Ronald C.F. Antony wrote:
Technology hasn't moved on. 5.1 is 4.0 plus a crappy center speaker that has a totally different tonal quality and never blends with the other four lousy speakers, plus a subwoofer to make up for the fact that the other speakers are lousy. Four full-range speakers in a 4.0 configuration is better than what 99% of people have in their homes, and cost near what they could possibly afford.
This is utter nonsense. How would you listen to any surround with less
than 4 speakers, as long as we don't speak about heaphones? (Even
Ambiophonics will need a front and back pair, otherwise you have a 180º
representation.)
This talk about "crappy center speakers" is fuzzy logic, at best. (How
should 5.1 work in practice if you are using one or several "crappy"
speakers? Should I bang my head? I am very close to...)
To talk about higher channel count is totally disregarding economic realities.
Further, it's also not about Madonna or some stars who have the budget and
access to engineers who might actually understand what they are doing.
There is plenty of pop/rock music available in 5.1, in the market, or
in the archives. This is not the point, IMO.

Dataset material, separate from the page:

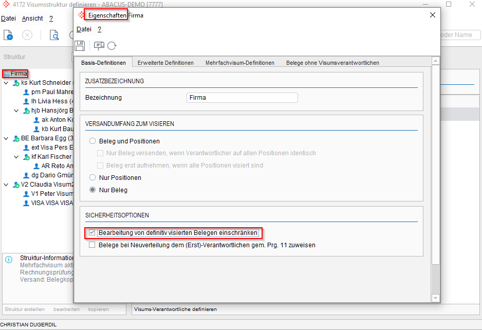Switch to the Erweiterte Definitionen tab
The image size is (482, 330).
click(165, 63)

This is about the majority of musicians who record themselves, or who go to some local dude with a computer and analog mixing desk that sounds horrible but looks impressive to have their music produced.

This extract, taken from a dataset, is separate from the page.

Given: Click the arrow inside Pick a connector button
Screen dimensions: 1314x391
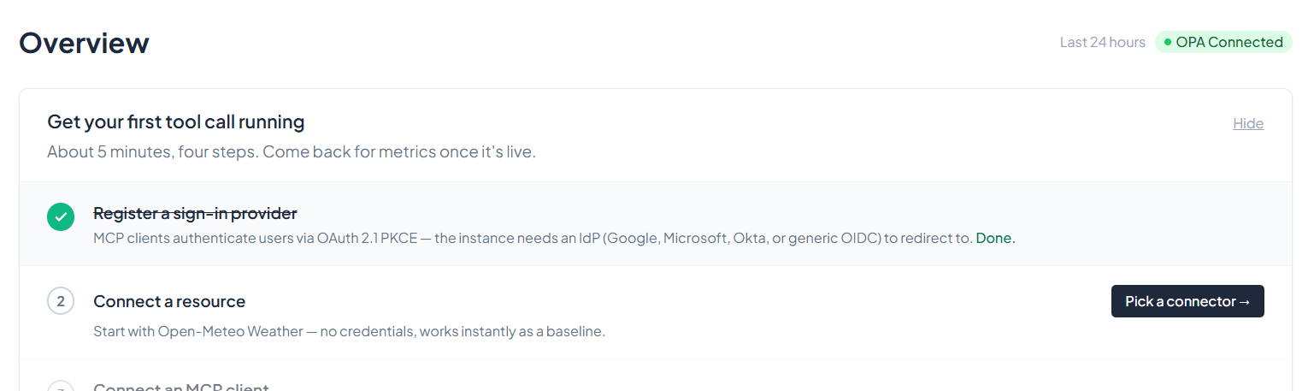Looking at the screenshot, I should pos(1244,301).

No serious musician does this, even if you seem to think so.
These people are not going to ever understand spherical harmonics, nth order
something or another. They can intuitively grasp front-back, left-right and
mono. They will be able to make a stereo CD (UHJ), and have an extra gimmick to
sell: now you can listen to your CD in surround sound.
As a musician, I don't care for so-called gimmicks. And your listeners
ain't be stupid, as well.
Nobody is talking about stable images, just as little as The Beatles stereo
recordings were Blumlein stereo. But they can make sounds swirl around, and
people who do location recording can get a decent ambience.

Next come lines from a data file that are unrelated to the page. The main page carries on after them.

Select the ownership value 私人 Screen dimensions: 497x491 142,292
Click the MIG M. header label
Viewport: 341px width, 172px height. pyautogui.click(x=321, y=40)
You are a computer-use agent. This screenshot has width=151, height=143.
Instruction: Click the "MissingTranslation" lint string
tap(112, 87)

But you can hear such details as "a stable image". If a surround
recording is offering an unstable impression, stick with stereo -
hopefully well-done stereo.
Someone throwing a speaker in each corner of the room and enjoying some
spaciousness in the sound they didn't have with stereo before, that is
realistic. Who cares about how precise the sounds can be localized, how big the
sweet spot is, as long as it has some ambience all over. It will sound
spacious, regardless of whether or not it sounds like things are where they
were when it was recorded (or intended to be during the mix).
All it has to be is pleasant, not more, not less.
Ronald
Well, this is exactly what a bad 5.1 mix is about. Or what "killed" 5.1,
BTW... :-)
Did I miss anything?
This "who cares" attitude doesn't work for a musician. If you like the
music you are recording, don't present it in such a horrible way. Really!